» **TO DO**: Transcribe the full listing, keeping every word as it stands.

» **DATASET RECORDS**:

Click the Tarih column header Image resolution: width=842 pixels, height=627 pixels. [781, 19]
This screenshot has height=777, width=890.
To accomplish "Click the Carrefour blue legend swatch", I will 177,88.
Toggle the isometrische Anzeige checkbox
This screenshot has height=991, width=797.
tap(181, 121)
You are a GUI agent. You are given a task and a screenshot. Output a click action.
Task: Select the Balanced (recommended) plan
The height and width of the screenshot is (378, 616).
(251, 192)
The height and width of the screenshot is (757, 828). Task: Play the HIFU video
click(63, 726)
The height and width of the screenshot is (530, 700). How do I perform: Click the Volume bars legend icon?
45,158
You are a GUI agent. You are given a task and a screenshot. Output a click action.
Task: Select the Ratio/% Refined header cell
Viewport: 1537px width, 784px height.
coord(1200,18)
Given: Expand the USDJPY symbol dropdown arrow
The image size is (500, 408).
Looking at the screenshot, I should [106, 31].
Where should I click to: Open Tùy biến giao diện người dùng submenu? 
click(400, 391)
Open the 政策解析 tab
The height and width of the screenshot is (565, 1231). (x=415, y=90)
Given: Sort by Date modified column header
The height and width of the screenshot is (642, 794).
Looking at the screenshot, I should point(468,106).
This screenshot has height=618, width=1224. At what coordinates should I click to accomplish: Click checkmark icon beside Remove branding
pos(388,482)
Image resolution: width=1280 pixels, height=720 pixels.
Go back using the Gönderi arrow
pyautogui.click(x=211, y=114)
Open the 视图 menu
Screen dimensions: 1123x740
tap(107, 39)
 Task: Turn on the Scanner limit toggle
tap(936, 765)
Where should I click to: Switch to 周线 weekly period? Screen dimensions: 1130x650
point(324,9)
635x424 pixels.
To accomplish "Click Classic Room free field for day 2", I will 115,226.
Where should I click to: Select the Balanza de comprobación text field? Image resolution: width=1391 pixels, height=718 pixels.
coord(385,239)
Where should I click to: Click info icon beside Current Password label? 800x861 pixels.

» **WRITTEN REPLY**:
Click the Tarih column header Image resolution: width=842 pixels, height=627 pixels. [781, 19]
This screenshot has height=777, width=890.
To accomplish "Click the Carrefour blue legend swatch", I will 177,88.
Toggle the isometrische Anzeige checkbox
This screenshot has height=991, width=797.
tap(181, 121)
You are a GUI agent. You are given a task and a screenshot. Output a click action.
Task: Select the Balanced (recommended) plan
The height and width of the screenshot is (378, 616).
(251, 192)
The height and width of the screenshot is (757, 828). Task: Play the HIFU video
click(63, 726)
The height and width of the screenshot is (530, 700). How do I perform: Click the Volume bars legend icon?
45,158
You are a GUI agent. You are given a task and a screenshot. Output a click action.
Task: Select the Ratio/% Refined header cell
Viewport: 1537px width, 784px height.
coord(1200,18)
Given: Expand the USDJPY symbol dropdown arrow
The image size is (500, 408).
Looking at the screenshot, I should [106, 31].
Where should I click to: Open Tùy biến giao diện người dùng submenu? 
click(400, 391)
Open the 政策解析 tab
The height and width of the screenshot is (565, 1231). (x=415, y=90)
Given: Sort by Date modified column header
The height and width of the screenshot is (642, 794).
Looking at the screenshot, I should point(468,106).
This screenshot has height=618, width=1224. At what coordinates should I click to accomplish: Click checkmark icon beside Remove branding
pos(388,482)
Image resolution: width=1280 pixels, height=720 pixels.
Go back using the Gönderi arrow
pyautogui.click(x=211, y=114)
Open the 视图 menu
Screen dimensions: 1123x740
tap(107, 39)
 Task: Turn on the Scanner limit toggle
tap(936, 765)
Where should I click to: Switch to 周线 weekly period? Screen dimensions: 1130x650
point(324,9)
635x424 pixels.
To accomplish "Click Classic Room free field for day 2", I will 115,226.
Where should I click to: Select the Balanza de comprobación text field? Image resolution: width=1391 pixels, height=718 pixels.
coord(385,239)
Where should I click to: Click info icon beside Current Password label? 800x861 pixels.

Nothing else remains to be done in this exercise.